Dynamical propagation and Roe algebras of warped spaces

TL;DR

This paper introduces a new algebraic framework for analyzing non-singular group actions and warped spaces, linking dynamical properties to operator algebra structures and applying these to Roe algebras of warped cones.

Contribution

It defines a canonical algebra of finite dynamical propagation operators and characterizes ergodic properties via algebraic structures, also describing Roe algebras of warped spaces in terms of group actions.

Findings

The algebraic crossed product surjects onto the finite dynamical propagation algebra.

Essential freeness of the action implies a *-isomorphism between the crossed product and the finite propagation algebra.

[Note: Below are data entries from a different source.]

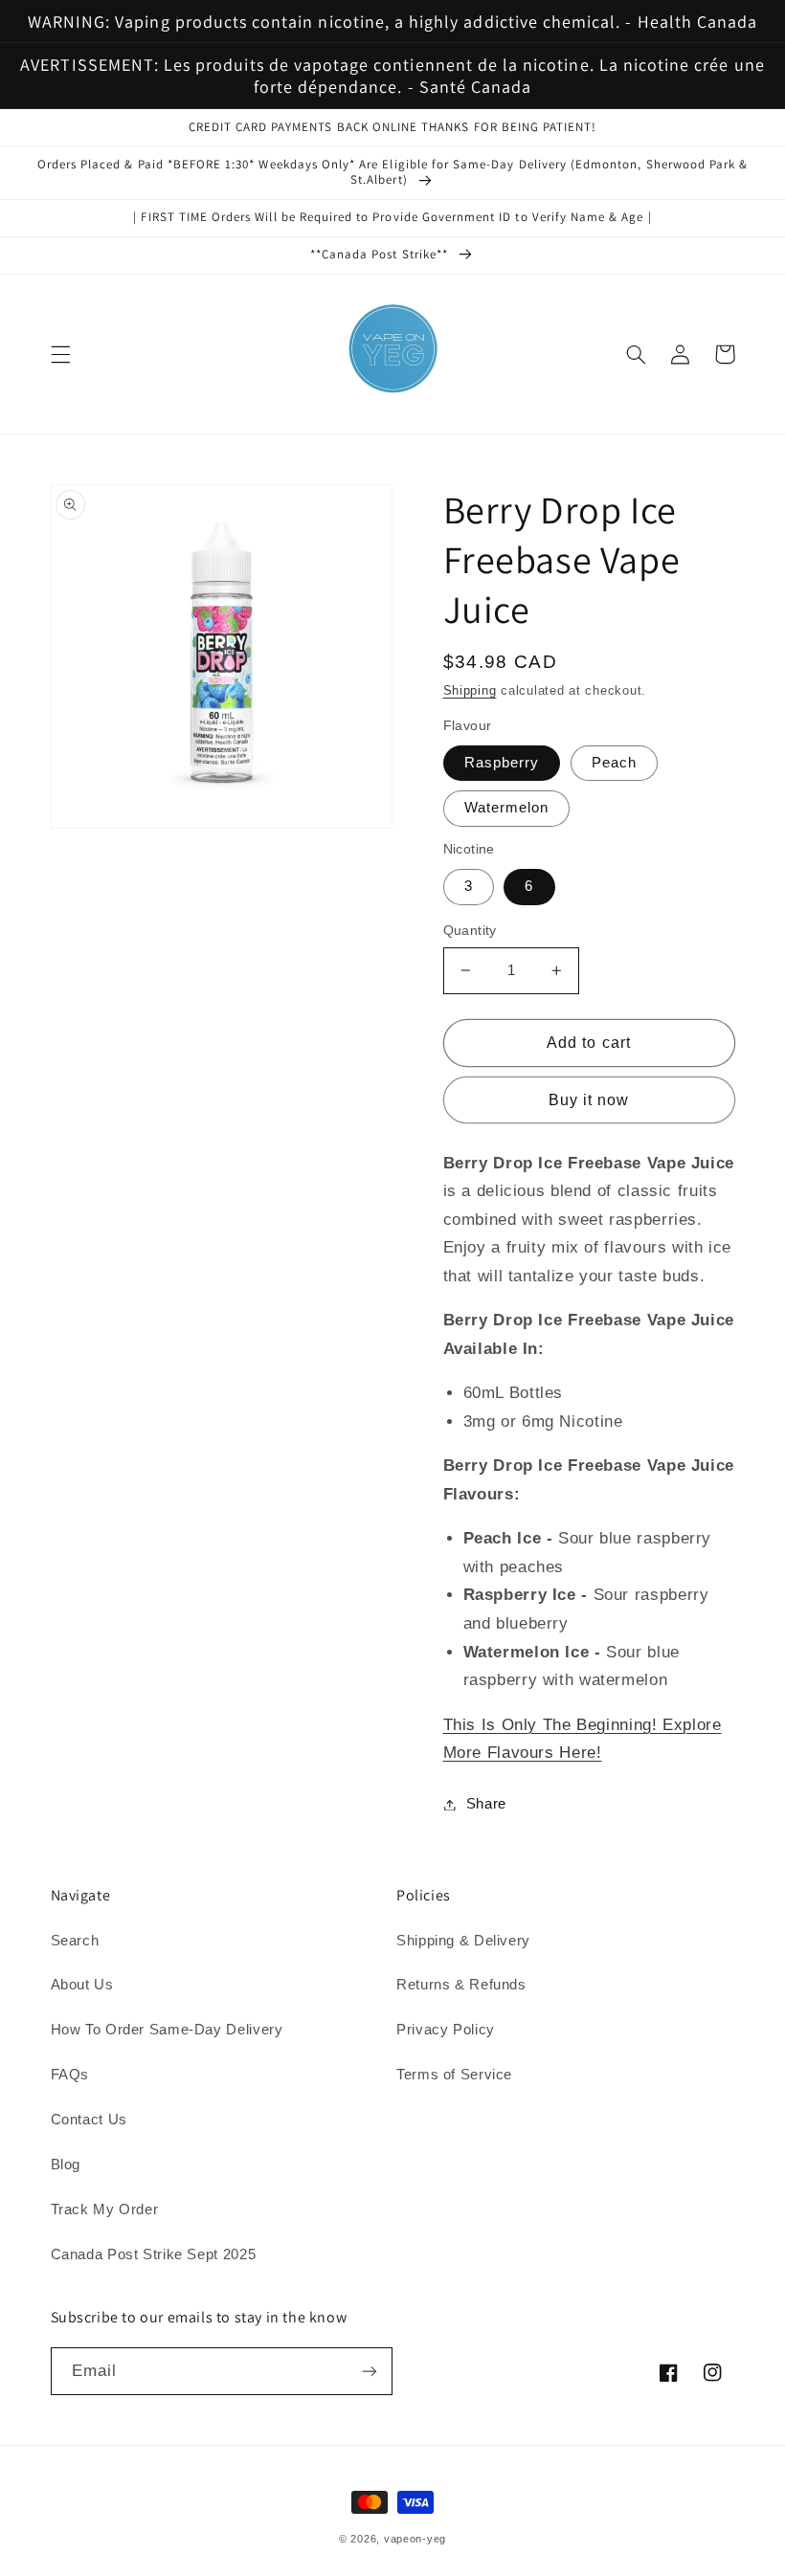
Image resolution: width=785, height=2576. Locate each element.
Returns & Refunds (461, 1984)
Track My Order (105, 2209)
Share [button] (486, 1803)
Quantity (470, 930)
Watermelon (507, 807)
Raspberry (501, 762)
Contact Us (89, 2119)
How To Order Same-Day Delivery (167, 2029)
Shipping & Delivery (463, 1940)
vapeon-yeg (415, 2538)
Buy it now (589, 1100)
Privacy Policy (445, 2029)
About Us (82, 1984)
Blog (66, 2164)
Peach (614, 762)
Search (75, 1940)
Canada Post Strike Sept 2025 (154, 2254)
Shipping (470, 691)
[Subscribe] (370, 2370)
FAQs (70, 2074)
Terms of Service (454, 2074)
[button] (60, 354)
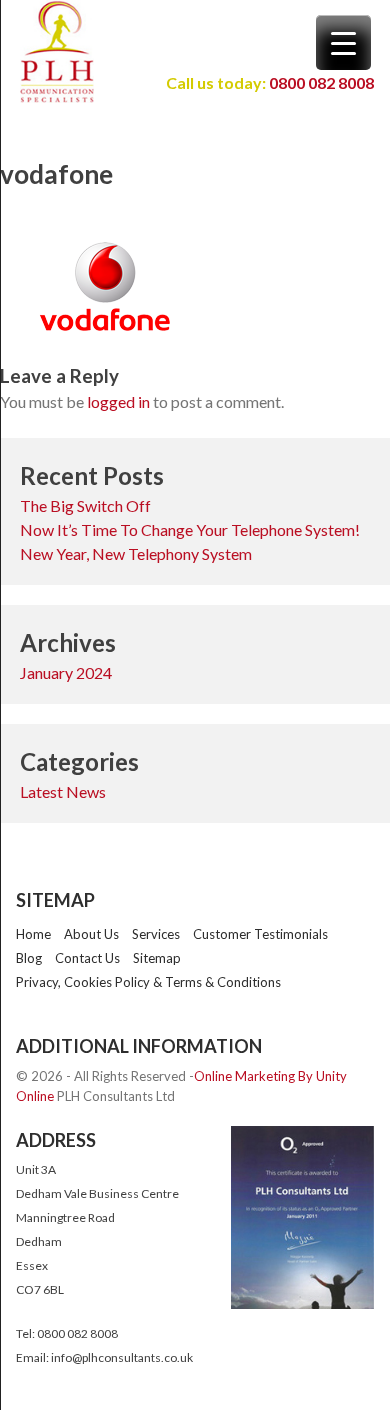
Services (156, 934)
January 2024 (66, 672)
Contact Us (87, 958)
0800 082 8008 (320, 82)
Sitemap (157, 958)
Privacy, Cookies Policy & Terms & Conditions (148, 982)
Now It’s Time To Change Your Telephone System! (190, 529)
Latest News (63, 791)
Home (33, 934)
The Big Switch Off (85, 505)
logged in (118, 401)
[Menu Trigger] (343, 42)
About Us (91, 934)
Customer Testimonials (260, 934)
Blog (29, 958)
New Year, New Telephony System (136, 553)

The structure of the algebra characterizes ergodicity and strong ergodicity.

Abstract

Given a non-singular action $\Gamma \curvearrowright (X,\mu)$, we define the $*$-algebra $\mathbb C_{\rm fp}[\Gamma \curvearrowright X]$ of operators of finite dynamical propagation associated with this action. This assignment is completely canonical and only depends on the measure class of $\mu$. We prove that the algebraic crossed product $L^{\infty}X \rtimes_{\rm alg} \Gamma$ surjects onto $\mathbb C_{\rm fp}[\Gamma \curvearrowright X]$ and that this surjection is a $\ast$-isomorphism whenever the action is essentially free. As a consequence, we canonically characterize ergodicity and strong ergodicity of the action in terms of structural properties of $\mathbb C_{\rm fp}[\Gamma \curvearrowright X]$ and its closure. We also use these techniques to describe the Roe algebra of a warped space in terms of the Roe algebra of the (non-warped) space and the group action. We apply this result to Roe algebras of warped cones.